Pytania -
1 - Wypisz dokładnie z poniższego tekstu o czacie ze sportowcami wszystko od słów "Café Wprost - czat" aż do słów "zawodników na igrzyska?".
2 - Na podstawie poniższego tekstu o czacie ze sportowcami odpowiedz krótko na pytania.
(a) Z iloma czytelnikami "Wprost" odbyło się internetowe spotkanie?
(b) Jaką funkcję pełni Andrzej Person?
(c) W jakiej konkurencji Robert Korzeniowski jest wielkim mistrzem?

----- Tekst do przeczytania

Café Wprost - czat "Wprost", Polsatu i radiowej Trójki
Sport to sportbiznes, a w biznesie bez dużych pieniędzy nie ma "dużych" wyników i wielu medali - powtarzali podczas internetowego spotkania z ponad 300 czytelnikami "Wprost" Jacek Wszoła, Dariusz Michalczewski, Mariusz Czerkawski, Zenon Jaskuła oraz Andrzej Person, rzecznik prasowy Polskiego Komitetu Olimpijskiego.
Czar: Czy nasza reprezentacja olimpijska zdobędzie na igrzyskach w Atenach więcej medali niż w Sydney?
Andrzej Person: Nie powinno być gorzej. Inna sprawa, że poza znakomitą pływaczką Otylią Jędrzejczak reszta naszych faworytów uprawia raczej mało popularne dyscypliny. Dotyczy to nawet wielkiego mistrza w chodzie Roberta Korzeniowskiego.
Lila: Jak odbywa się selekcja zawodników na igrzyska?

----------
----- Materiał źródłowy

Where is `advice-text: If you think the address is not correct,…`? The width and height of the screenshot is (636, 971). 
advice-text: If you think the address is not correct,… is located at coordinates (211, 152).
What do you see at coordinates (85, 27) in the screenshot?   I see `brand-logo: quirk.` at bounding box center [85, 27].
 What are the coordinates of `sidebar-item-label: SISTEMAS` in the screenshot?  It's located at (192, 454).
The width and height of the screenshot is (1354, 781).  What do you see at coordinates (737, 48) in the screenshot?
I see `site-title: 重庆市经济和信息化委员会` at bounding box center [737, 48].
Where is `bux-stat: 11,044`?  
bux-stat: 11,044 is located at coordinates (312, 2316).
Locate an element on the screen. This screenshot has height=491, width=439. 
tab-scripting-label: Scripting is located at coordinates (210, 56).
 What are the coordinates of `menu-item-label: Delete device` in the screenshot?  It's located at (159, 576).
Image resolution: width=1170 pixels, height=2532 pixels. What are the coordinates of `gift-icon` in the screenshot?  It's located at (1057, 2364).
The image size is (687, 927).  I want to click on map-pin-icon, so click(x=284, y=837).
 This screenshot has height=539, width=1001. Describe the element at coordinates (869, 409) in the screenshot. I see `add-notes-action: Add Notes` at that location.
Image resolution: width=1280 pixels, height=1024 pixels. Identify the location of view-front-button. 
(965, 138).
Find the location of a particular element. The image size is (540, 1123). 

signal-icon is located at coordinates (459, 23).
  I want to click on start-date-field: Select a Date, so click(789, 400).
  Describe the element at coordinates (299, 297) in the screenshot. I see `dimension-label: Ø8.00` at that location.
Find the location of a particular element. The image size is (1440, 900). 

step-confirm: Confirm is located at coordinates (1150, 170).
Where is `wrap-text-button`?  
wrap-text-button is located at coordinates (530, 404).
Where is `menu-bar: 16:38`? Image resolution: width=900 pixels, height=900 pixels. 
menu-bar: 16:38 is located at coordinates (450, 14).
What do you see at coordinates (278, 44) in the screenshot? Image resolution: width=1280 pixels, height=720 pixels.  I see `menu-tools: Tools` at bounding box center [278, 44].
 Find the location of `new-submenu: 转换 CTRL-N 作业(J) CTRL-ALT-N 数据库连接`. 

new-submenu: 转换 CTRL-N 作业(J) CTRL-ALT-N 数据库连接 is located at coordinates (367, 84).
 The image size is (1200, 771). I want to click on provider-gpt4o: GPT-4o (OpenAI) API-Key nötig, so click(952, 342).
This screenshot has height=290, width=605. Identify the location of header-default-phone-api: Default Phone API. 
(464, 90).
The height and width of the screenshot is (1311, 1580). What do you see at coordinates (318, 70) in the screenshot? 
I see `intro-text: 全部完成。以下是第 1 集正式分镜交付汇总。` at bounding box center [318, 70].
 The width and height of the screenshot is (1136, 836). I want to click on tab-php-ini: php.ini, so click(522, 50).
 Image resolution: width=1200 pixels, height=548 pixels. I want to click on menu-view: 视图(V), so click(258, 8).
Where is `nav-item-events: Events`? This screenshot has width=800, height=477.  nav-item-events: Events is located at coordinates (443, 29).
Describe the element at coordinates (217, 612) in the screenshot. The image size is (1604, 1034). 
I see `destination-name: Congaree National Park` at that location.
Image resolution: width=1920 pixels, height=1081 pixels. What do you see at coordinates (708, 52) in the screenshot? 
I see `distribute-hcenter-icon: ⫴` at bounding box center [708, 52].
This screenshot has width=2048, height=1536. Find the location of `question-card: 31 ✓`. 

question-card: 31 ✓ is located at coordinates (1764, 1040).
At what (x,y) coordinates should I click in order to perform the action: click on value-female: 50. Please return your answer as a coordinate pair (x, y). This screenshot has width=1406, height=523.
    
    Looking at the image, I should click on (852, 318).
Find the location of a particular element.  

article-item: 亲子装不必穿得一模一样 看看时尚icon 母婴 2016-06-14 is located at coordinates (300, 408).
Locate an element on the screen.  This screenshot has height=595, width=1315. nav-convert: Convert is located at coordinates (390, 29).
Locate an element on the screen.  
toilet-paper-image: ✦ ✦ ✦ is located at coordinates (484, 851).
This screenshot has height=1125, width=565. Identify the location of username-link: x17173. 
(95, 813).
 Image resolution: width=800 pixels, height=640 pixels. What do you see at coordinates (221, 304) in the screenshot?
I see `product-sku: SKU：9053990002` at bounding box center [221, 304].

----------

Odpowiedzi -
1 -
Café Wprost - czat "Wprost", Polsatu i radiowej Trójki
Sport to sportbiznes, a w biznesie bez dużych pieniędzy nie ma "dużych" wyników i wielu medali - powtarzali podczas internetowego spotkania z ponad 300 czytelnikami "Wprost" Jacek Wszoła, Dariusz Michalczewski, Mariusz Czerkawski, Zenon Jaskuła oraz Andrzej Person, rzecznik prasowy Polskiego Komitetu Olimpijskiego.
Czar: Czy nasza reprezentacja olimpijska zdobędzie na igrzyskach w Atenach więcej medali niż w Sydney?
Andrzej Person: Nie powinno być gorzej. Inna sprawa, że poza znakomitą pływaczką Otylią Jędrzejczak reszta naszych faworytów uprawia raczej mało popularne dyscypliny. Dotyczy to nawet wielkiego mistrza w chodzie Roberta Korzeniowskiego.
Lila: Jak odbywa się selekcja zawodników na igrzyska?

2 -
(a) Z ponad 300 czytelnikami.
(b) Jest rzecznikiem prasowym Polskiego Komitetu Olimpijskiego.
(c) W chodzie.